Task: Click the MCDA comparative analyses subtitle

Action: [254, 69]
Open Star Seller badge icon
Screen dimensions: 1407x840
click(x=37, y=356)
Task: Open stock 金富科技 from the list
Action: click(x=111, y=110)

__________________________________________________

## TO DO
Word for word, copy all of the listing above.

## TASK RESPONSE
Task: Click the MCDA comparative analyses subtitle

Action: [254, 69]
Open Star Seller badge icon
Screen dimensions: 1407x840
click(x=37, y=356)
Task: Open stock 金富科技 from the list
Action: click(x=111, y=110)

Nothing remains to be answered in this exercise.